Mark Zuckerberg says Facebook will release the Russia ads to investigators


Mark Zuckerberg
Facebook CEO Mark Zuckerberg.
REUTERS/Stephen Lam

Facebook CEO Mark Zuckerberg said Thursday that his company will
release the $100,000-worth of ads affiliated with Russia to
government investigators.

“I care deeply about the democratic process and protecting its
integrity,” he said during a live
broadcast 
on
his Facebook page
. “I don’t want anyone to use our tools to
undermine our democracy.

Zuckerberg outlined steps his company is taking, including the
delivery of the ads themselves to government officials, to
“protect election integrity” and “make sure Facebook is a force
for good in democracy.”

“We are in a new world,” Zuckerberg said. “It is a new
challenge for internet communities to deal with nation states
attempting to subvert elections. But if that’s what we must do,
we are committed to rising to the occasion.”

As part of Zuckerberg’s announced changes, Facebook will
start disclosing which pages on its social network paid for
political ads on its platform — a move that democrats on
Capitol Hill
urged the Federal Election Commission to force
this week. He
also said that Facebook would investigate how the Trump and
Clinton campaigns used its tools to reach voters.

Facebook
disclosed earlier this month
that Russian-affiliated accounts
purchased $100,000 worth of ads in the months surrounding 2016’s
US presidential election. But the company has yet to publicly
reveal the ads themselves or how they were targeted to members of
its 2-billion-user network.

The vice chairman of the US Senate Intelligence Committee, Mark
Warner, said Wednesday that
there are likely “a lot more” fake Facebook accounts

affiliated with Russia than what the company has so far disclosed
in private briefings with committee staffers. He said the
committee, which is tasked with uncovering any Russian
interference with US elections, plans to call Facebook executives
to publically testify on Capitol Hill in October.

Below you can read a full transcript of Zuckerberg’s Thursday
speech, which includes 9 steps the company is taking to prevent
future government interference with elections:

“Today is my first day back in the office after taking parental
leave. It was really special to be with Priscilla and August
after she was born, and to get to spend some more time with
Max.

While I was out on leave, I spent a lot of time with our teams
on the question of Russian interference in the US elections. I
made some decisions on the next steps we’re taking, and I want
to share those with you now.

First, let me say this. I care deeply about the democratic
process and protecting its integrity. Facebook’s mission is all
about giving people a voice and bringing people closer
together. Those are deeply democratic values and we’re proud of
them. I don’t want anyone to use our tools to undermine
democracy. That’s not what we stand for.

The integrity of our elections is fundamental to democracy
around the world. That’s why we’ve built teams dedicated to
working on election integrity and preventing governments from
interfering in the elections of other nations. And as we’ve
shared before, our teams have found and shut down thousands of
fake accounts that could be attempting to influence elections
in many countries, including recently in the French elections.

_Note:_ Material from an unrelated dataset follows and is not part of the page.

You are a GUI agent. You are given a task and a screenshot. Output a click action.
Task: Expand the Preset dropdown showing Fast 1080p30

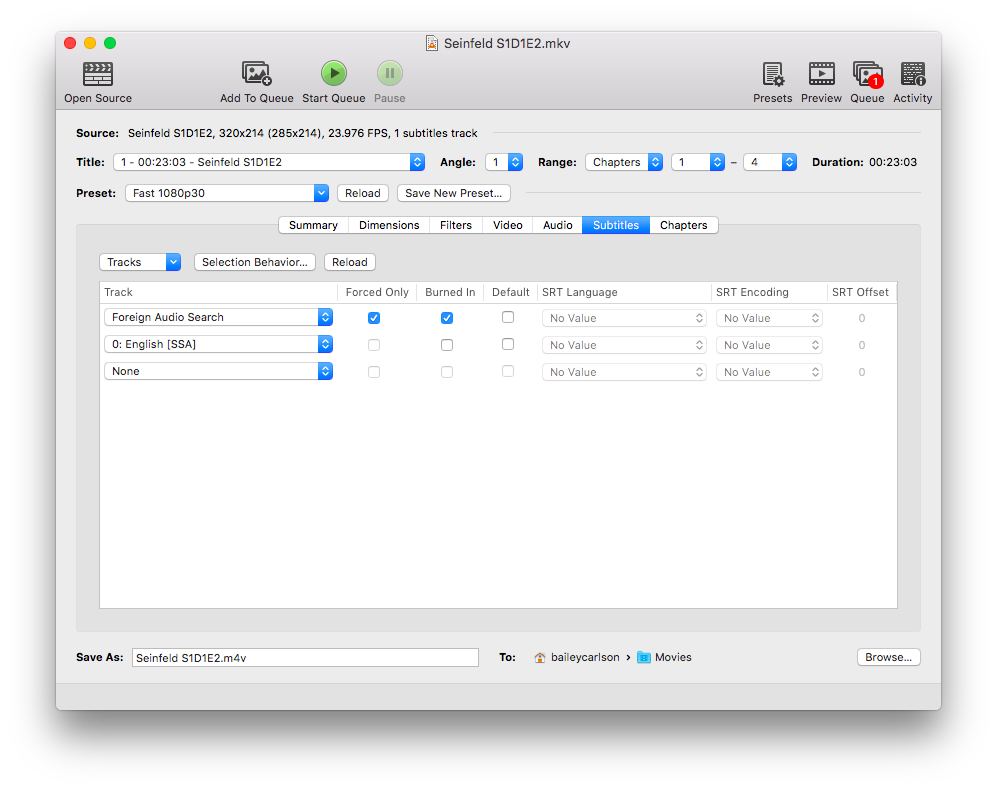click(x=226, y=193)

Now, I wish I could tell you we’re going to be able to stop all
interference, but that wouldn’t be realistic. There will always
be bad people in the world, and we can’t prevent all
governments from all interference. But we can make it harder.
We can make it a lot harder. And that’s what we’re going to do.

So today I want to share the steps we’re taking to protect
election integrity and make sure that Facebook is a force for
good in democracy. While the amount of problematic content
we’ve found so far remains relatively small, any attempted
interference is a serious issue. Here are 9 things we’ll be
working on over the next few months:

1. We are actively working with the US government on its
ongoing investigations into Russian interference. We have been
investigating this for many months, and for a while we had
found no evidence of fake accounts linked to Russia running
ads. When we recently uncovered this activity, we provided that
information to the special counsel. We also briefed Congress —
and this morning I directed our team to provide the ads we’ve
found to Congress as well. As a general rule, we are limited in
what we can discuss publicly about law enforcement
investigations, so we may not always be able to share our
findings publicly. But we support Congress in deciding how to
best use this information to inform the public, and we expect
the government to publish its findings when their investigation
is complete.

2. We will continue our investigation into what happened on
Facebook in this election. We may find more, and if we do, we
will continue to work with the government. We are looking into
foreign actors, including additional Russian groups and other
former Soviet states, as well as organizations like the
campaigns, to further our understanding of how they used our
tools. These investigations will take some time, but we will
continue our thorough review.

3. Going forward — and perhaps the most important step we’re
taking — we’re going to make political advertising more
transparent. When someone buys political ads on TV or other
media, they’re required by law to disclose who paid for them.
But you still don’t know if you’re seeing the same messages as
everyone else. So we’re going to bring Facebook to an even
higher standard of transparency. Not only will you have to
disclose which page paid for an ad, but we will also make it so
you can visit an advertiser’s page and see the ads they’re
currently running to any audience on Facebook. We will roll
this out over the coming months, and we will work with others
to create a new standard for transparency in online political
ads.

4. We will strengthen our ad review process for political ads.
To be clear, it has always been against our policies to use any
of our tools in a way that breaks the law — and we already
have many controls in place to prevent this. But we can do
more. Most ads are bought programmatically through our apps and
website without the advertiser ever speaking to anyone at
Facebook. That’s what happened here. But even without our
employees involved in the sales, we can do better.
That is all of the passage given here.